Excerpted text:
::::
For production, Zipkin supports Cassandra and Elasticsearch as backends. Cassandra is the recommended option for high write volume. Elasticsearch works but is not officially recommended for very high trace rates.

What it does well

Zipkin’s strength is simplicity. The data model is straightforward, the setup is fast, and the B3 propagation format it introduced is still widely used. It has a clean UI for finding traces by service name, operation, and time range. Dependencies between services are visualized as a simple graph.

If you are debugging a small system, running a local development environment, or learning how distributed tracing works, Zipkin gets out of your way.

Where it falls short

Zipkin has not kept pace with Jaeger and Tempo in features. It lacks adaptive sampling, multi-tenancy, the service dependency analysis depth that Jaeger has, and the cost efficiency and log correlation that Tempo provides. There is no TraceQL or equivalent query language. If you need to search spans by attribute (for example, find all traces where http.status_code = 500), Zipkin’s options are limited compared to the other two.

The community has also slowed. Jaeger and Tempo are more actively maintained and have broader cloud-native ecosystems around them.
::::
Given task 1:
Quote word for word the part of the Zipkin overview that opens with the words containing "Zipkin’s strength is" and closes with "the other two.".
Given task 2:
Write what comes next in the Zipkin overview, picking up after its final sentence.

Given data:
::::
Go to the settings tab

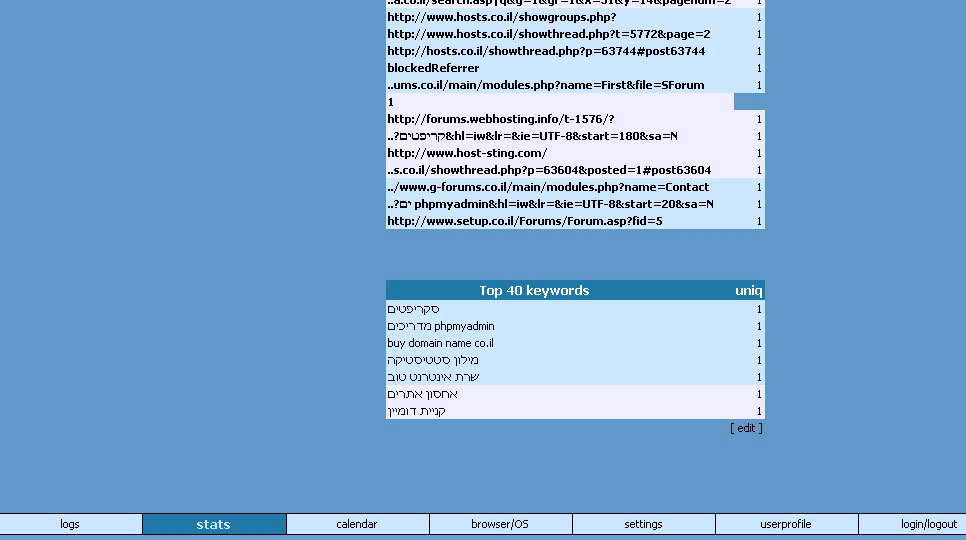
::::
Answer 1:
Zipkin’s strength is simplicity. The data model is straightforward, the setup is fast, and the B3 propagation format it introduced is still widely used. It has a clean UI for finding traces by service name, operation, and time range. Dependencies between services are visualized as a simple graph.

If you are debugging a small system, running a local development environment, or learning how distributed tracing works, Zipkin gets out of your way.

Where it falls short

Zipkin has not kept pace with Jaeger and Tempo in features. It lacks adaptive sampling, multi-tenancy, the service dependency analysis depth that Jaeger has, and the cost efficiency and log correlation that Tempo provides. There is no TraceQL or equivalent query language. If you need to search spans by attribute (for example, find all traces where http.status_code = 500), Zipkin’s options are limited compared to the other two.

Answer 2:
When to choose Zipkin

You need a tracing backend running in under five minutes
You are learning distributed tracing and want minimal complexity
You are working on a small project or internal tool where scale is not a concern
Your existing code already uses Zipkin client libraries and you do not want to migrate

Jaeger

Jaeger was built by the engineering team at Uber in 2015 to solve their distributed tracing problems across hundreds of microservices. They open-sourced it in 2017 and donated it to the Cloud Native Computing Foundation (CNCF) in 2017. It graduated from CNCF in 2019, the same tier as Kubernetes, Prometheus, and Envoy.

It was written in Go, which makes it significantly leaner than Zipkin on memory and startup time.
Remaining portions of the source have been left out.